A. Mean ratemeter graph of the effects of dopamine (3.5 μM) and baclofen (0.3 μM) on the firing rate of a single DA VTA neuron. Vertical bars indicate the firing rate over 5 sec intervals. Horizontal bars indicate the duration of dopamine or baclofen application (concentrations indicated above bar). Initially, a 5 min dopamine administration produced inhibition of 59%. During the 40 min application, baclofen produced a decrease in firing rate of 73% at 5 min, with a maximum inhibition of 84%, and inhibition of only 57% by the end of the 40 min period. During the 30 min washout period, the baseline stabilized at a new, lower level. Dopamine was administered for 5 min at 30 min intervals after the cessation of baclofen treatment, producing inhibitions of 29% at 30 min, 43% at 60 min, and 45% at 90 min. B. The mean firing rate of DA VTA neurons during the 40 min baclofen administration in experiments similar to the one depicted in Figure 3A. Baclofen concentration was adjusted so that greater than 50% inhibition was produced; the mean concentration of baclofen that was administered was 0.29 ± 0.04 μM. There was a statistically significant reduction in baclofen-induced inhibition over time (One-way repeated measures ANOVA, F_7,42 = 4.63, p < 0.05).

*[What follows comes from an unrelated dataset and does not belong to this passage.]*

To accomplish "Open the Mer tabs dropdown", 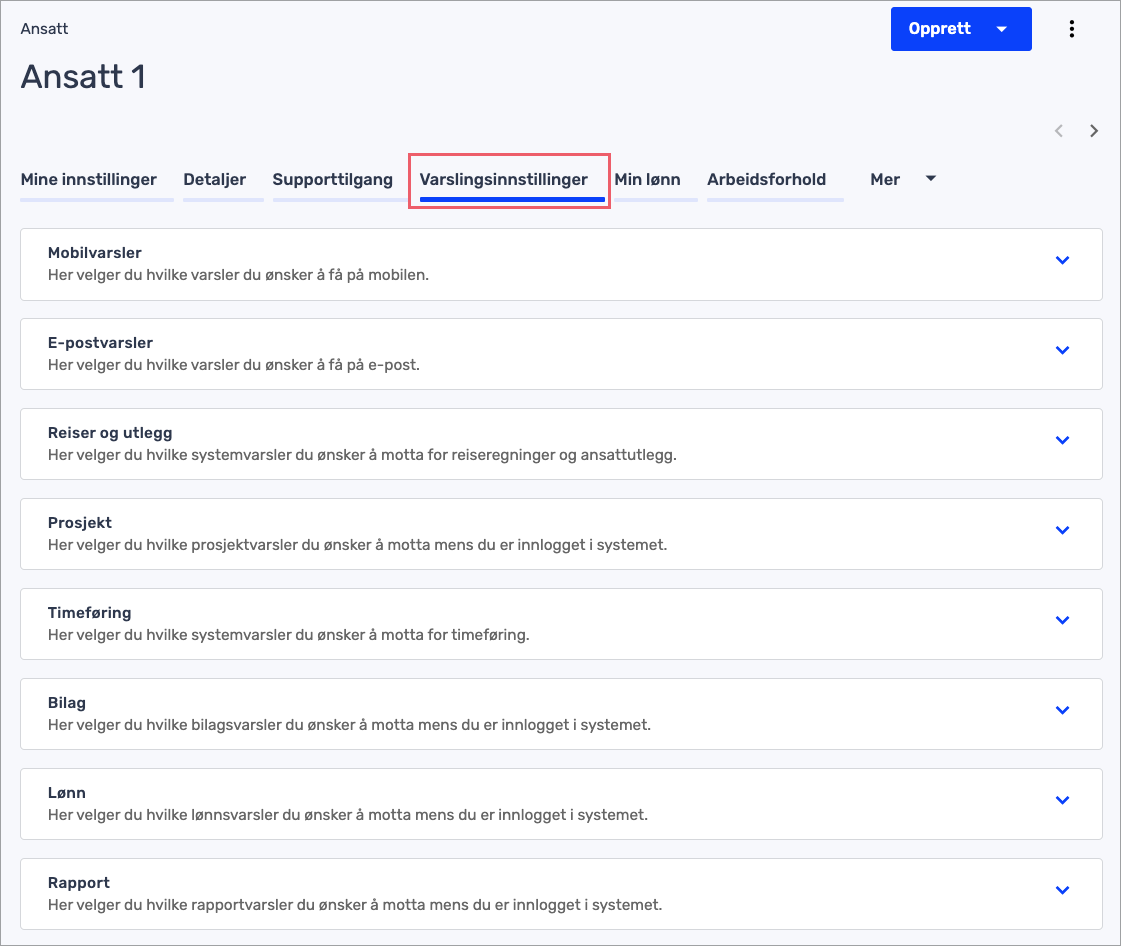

C. The effect of 5 min application of dopamine during and after the 40-min baclofen application period. The inhibitory effect of dopamine was significantly reduced only at 30 min after the 40 min baclofen administration period compared to the effect of dopamine before the baclofen treatment (One-way ANOVA, F_3,29 = 12.01, p < 0.05).

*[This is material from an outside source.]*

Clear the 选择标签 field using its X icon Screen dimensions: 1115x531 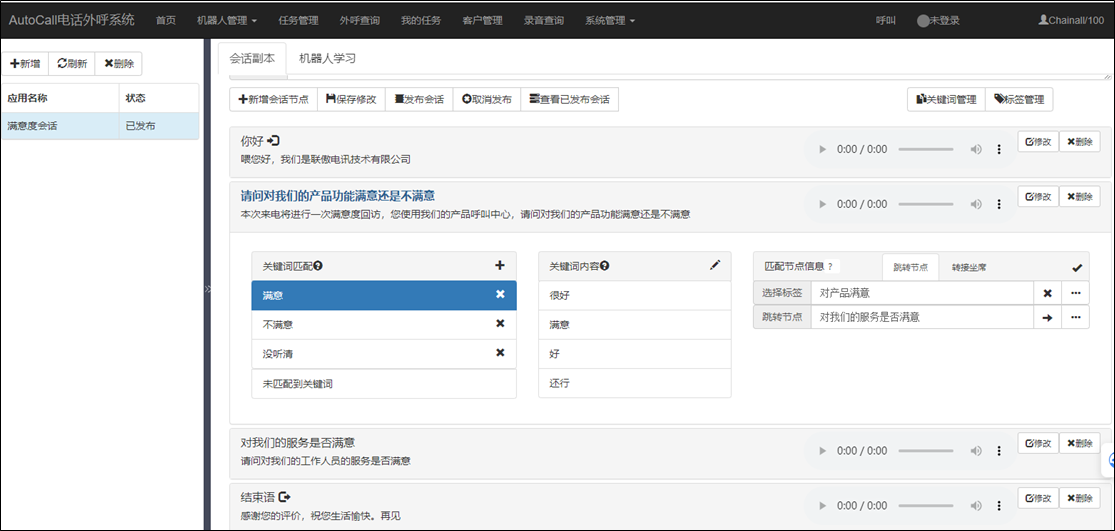coord(1047,293)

Figure 6. Desensitization to baclofen inhibition following reversal of dopamine inhibition

A. Mean ratemeter graph of the effects of baclofen (0.5 μM) and dopamine (2 μM) on the firing rate of a single DA VTA neuron. Vertical bars indicate the firing rate over 5 sec intervals. Horizontal bars indicate the duration of baclofen or dopamine application (concentrations indicated above bar). Initially, a 5 min baclofen administration produced inhibition of 68%. During the 40 min application, dopamine produced a decrease in firing rate of 62% at 5 min (which was the maximum), and inhibition of only 7% by the end of the 40 min period. Baclofen was administered for 5 min at 30 min intervals after the cessation of dopamine treatment, producing inhibitions of 31% at 30 min, 52% at 60 min, and 51% at 90 min. B. Mean ratemeter graph of the effects of baclofen (0.3 μM) and quinpirole (44nM) on the firing rate of a single DA VTA neuron. Vertical bars indicate the firing rate over 5 sec intervals. Horizontal bars indicate the duration of baclofen or quinpirole application (concentrations indicated above bar). Initially, a 5 min baclofen administration produced inhibition of 67%. During the 40 min application, quinpirole produced a decrease in firing rate of 63% at 5 min, and a maximum inhibition of 95%; inhibition at the end of the 40 min period was 87%. Baclofen was administered for 5 min at 30 min intervals after the cessation of quinpirole treatment, producing inhibitions of 55% at 30 min, 43% at 60 min, and 69% at 90 min. C. The mean firing rate of DA VTA neurons during the 40 min administration of dopamine (■, n=8) or quinpirole (▼, n=4) in experiments similar to the ones depicted in Figures 4A and 4B. Concentrations were adjusted so that greater than 50% inhibition was produced; the mean concentration of dopamine that was administered was 1.75 ± 0.16 μM; mean quinpirole concentration was 51.6 ± 16.6 nM. D. The effect of 5 min application of baclofen during and after the 40-min period of application of dopamine (Filled bars) or quinpirole (open bars). The inhibitory effect of baclofen was significantly reduced only at 30 min after the 40 min dopamine administration period compared to prior to the dopamine treatment (One-way ANOVA, F_3,26 = 7.08, p < 0.05); there was no difference in baclofen-induced inhibition before and after the quinpirole treatment (One-way ANOVA, F_3,9 = 0.67, p > 0.05).